Cela faisait près de deux ans que la France, par la voix de son président, avait déclaré la guerre à un coronavirus venu de l’empire du Milieu sans que l’on sût vraiment si son émergence était due à une cause intentionnelle ou fortuite. Deux années que nous étions en guerre, en guerre sanitaire, certes. Deux années que nous ne luttions ni contre une armée ni contre une autre nation, mais contre un ennemi invisible, insaisissable qui continuait de progresser malgré la mobilisation générale.

L’on dénombrait plus de cinq millions de morts dus à la pandémie. À défaut d’être décédés du Covid-19, nombreux étaient ceux qui avaient failli mourir de peur surtout lors de la première vague de l’épidémie. Un vaccin fut mis au point avec une rapidité déconcertante. L’on s’attendait à une explosion de joie unanime, le vaccin étant présenté comme la seule arme pour sortir de la crise engendrée par cette zoonose. Au contraire, il entraîna une défiance envers les Big Pharma et les gouvernements qui menèrent des campagnes de vaccination massives. Certains chefs d’État, plutôt populistes, qui rechignèrent à entreprendre des campagnes de vaccinations se virent intenter des procès pour crime contre l’humanité. Le Brésil était considéré comme le plus bel exemple.

L’Organisation mondiale de la santé préféra recourir à l’alphabet grec pour nommer les différents variants afin de ne pas stigmatiser les pays au sein desquels les nouvelles souches émergeaient. Nous étions confrontés à une cinquième vague épidémique en raison du variant Delta et l’on s’attendait à la veille de Noël à un tsunami dû au variant Omicron, venu d’Afrique du Sud. Il semblait d’une moins grande létalité, mais d’une grande contagiosité. Cependant, cela restait à démontrer dans la vraie vie. Il déferlait sur l’Angleterre où la situation devint préoccupante ; le Danemark instaura des mesures plus restrictives dans le domaine de la culture et ferma de nombreux lieux de loisirs pour les quatre prochaines semaines ; les Pays-Bas décrétèrent un confinement général à effet immédiat. Dans les pays limitrophes comme l’Allemagne, la Belgique, mais aussi la France, l’on s’attendait à de pareilles mesures. Cependant, afin de ne pas heurter l’opinion publique à quelques jours de Noël et à quatre mois de l’élection présidentielle, en France l’exécutif se révéla hésitant à prendre des mesures radicales.

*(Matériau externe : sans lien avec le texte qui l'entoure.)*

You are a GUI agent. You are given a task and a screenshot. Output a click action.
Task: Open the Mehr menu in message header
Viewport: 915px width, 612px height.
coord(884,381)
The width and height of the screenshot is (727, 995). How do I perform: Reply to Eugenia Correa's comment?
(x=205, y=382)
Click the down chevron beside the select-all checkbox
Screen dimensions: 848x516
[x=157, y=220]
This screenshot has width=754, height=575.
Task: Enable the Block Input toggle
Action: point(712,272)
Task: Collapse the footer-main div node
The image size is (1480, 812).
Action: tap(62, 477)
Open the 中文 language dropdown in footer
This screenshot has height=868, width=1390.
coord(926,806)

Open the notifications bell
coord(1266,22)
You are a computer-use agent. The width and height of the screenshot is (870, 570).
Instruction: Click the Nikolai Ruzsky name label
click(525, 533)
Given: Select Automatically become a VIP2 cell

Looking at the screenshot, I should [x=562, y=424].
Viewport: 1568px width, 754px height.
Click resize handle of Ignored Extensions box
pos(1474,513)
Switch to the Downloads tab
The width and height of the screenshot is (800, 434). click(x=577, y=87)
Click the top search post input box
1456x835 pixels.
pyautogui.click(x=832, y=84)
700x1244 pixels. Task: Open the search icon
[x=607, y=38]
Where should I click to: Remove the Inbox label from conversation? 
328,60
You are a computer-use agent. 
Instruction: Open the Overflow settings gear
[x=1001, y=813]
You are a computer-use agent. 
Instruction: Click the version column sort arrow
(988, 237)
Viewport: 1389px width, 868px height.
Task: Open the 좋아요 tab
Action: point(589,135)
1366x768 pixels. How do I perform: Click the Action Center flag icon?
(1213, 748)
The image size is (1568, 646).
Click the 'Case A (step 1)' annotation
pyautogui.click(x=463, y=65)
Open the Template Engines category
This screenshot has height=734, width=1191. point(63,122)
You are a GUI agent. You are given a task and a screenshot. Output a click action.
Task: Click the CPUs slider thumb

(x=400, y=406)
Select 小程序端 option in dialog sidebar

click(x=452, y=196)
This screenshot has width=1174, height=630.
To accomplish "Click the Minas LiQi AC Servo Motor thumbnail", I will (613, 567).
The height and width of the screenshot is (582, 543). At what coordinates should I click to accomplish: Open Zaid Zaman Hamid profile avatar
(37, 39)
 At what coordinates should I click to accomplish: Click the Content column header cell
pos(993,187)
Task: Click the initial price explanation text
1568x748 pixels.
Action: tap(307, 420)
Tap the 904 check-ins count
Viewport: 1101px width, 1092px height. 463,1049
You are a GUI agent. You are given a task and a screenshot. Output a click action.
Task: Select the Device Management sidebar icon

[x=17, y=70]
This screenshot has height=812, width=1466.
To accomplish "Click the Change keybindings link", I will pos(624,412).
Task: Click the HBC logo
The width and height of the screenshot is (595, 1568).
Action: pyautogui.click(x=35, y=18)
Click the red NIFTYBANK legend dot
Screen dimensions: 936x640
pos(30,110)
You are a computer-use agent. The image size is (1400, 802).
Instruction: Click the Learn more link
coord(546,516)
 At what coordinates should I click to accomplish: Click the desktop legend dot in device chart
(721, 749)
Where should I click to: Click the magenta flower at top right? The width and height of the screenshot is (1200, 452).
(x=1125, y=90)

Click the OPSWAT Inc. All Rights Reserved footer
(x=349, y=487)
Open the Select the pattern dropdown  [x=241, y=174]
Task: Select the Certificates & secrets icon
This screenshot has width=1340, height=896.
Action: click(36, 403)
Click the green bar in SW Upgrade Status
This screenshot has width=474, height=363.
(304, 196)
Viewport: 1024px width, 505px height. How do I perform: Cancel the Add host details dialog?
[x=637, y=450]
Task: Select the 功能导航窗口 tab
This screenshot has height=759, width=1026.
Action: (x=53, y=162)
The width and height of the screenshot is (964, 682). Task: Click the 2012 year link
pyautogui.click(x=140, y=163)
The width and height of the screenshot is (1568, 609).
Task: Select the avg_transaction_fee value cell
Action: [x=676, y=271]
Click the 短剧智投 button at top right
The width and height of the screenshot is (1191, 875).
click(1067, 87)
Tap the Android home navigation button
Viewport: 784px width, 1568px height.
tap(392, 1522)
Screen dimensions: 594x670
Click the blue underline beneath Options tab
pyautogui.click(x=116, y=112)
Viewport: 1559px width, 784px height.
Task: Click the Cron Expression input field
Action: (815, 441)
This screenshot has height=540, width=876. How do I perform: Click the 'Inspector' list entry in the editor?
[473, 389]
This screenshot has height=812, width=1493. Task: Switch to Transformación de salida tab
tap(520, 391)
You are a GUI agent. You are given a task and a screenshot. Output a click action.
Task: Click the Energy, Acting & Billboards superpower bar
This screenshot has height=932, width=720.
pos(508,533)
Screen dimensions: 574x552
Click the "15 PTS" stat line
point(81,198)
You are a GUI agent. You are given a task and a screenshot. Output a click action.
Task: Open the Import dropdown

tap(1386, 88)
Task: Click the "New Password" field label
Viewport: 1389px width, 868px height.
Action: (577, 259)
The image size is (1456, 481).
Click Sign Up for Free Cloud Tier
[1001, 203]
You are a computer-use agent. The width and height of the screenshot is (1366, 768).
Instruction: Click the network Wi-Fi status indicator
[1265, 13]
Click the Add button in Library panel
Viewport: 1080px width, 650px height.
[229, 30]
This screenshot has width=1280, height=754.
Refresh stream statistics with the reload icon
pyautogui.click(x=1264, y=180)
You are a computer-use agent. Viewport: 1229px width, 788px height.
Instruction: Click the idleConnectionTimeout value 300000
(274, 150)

Après moult hésitations, les Français s’étaient montrés conciliants en acceptant, parfois à reculons, une, puis deux, puis trois doses de vaccin et l’on évoquait déjà la quatrième dose. De même, la majorité d’entre eux avait adopté le port du masque, le respect des gestes barrières et même l’usage du pass sanitaire dans les bars, les restaurants, les salles de cinéma ou de concert. On se lassait de devoir accepter toujours plus de contraintes avec l’espoir de sortir de cette pandémie, mais force était de constater que toutes les stratégies mises en œuvre, dont la vaccination, demeuraient d’une inefficacité relative sauf à prévenir les formes graves de la maladie.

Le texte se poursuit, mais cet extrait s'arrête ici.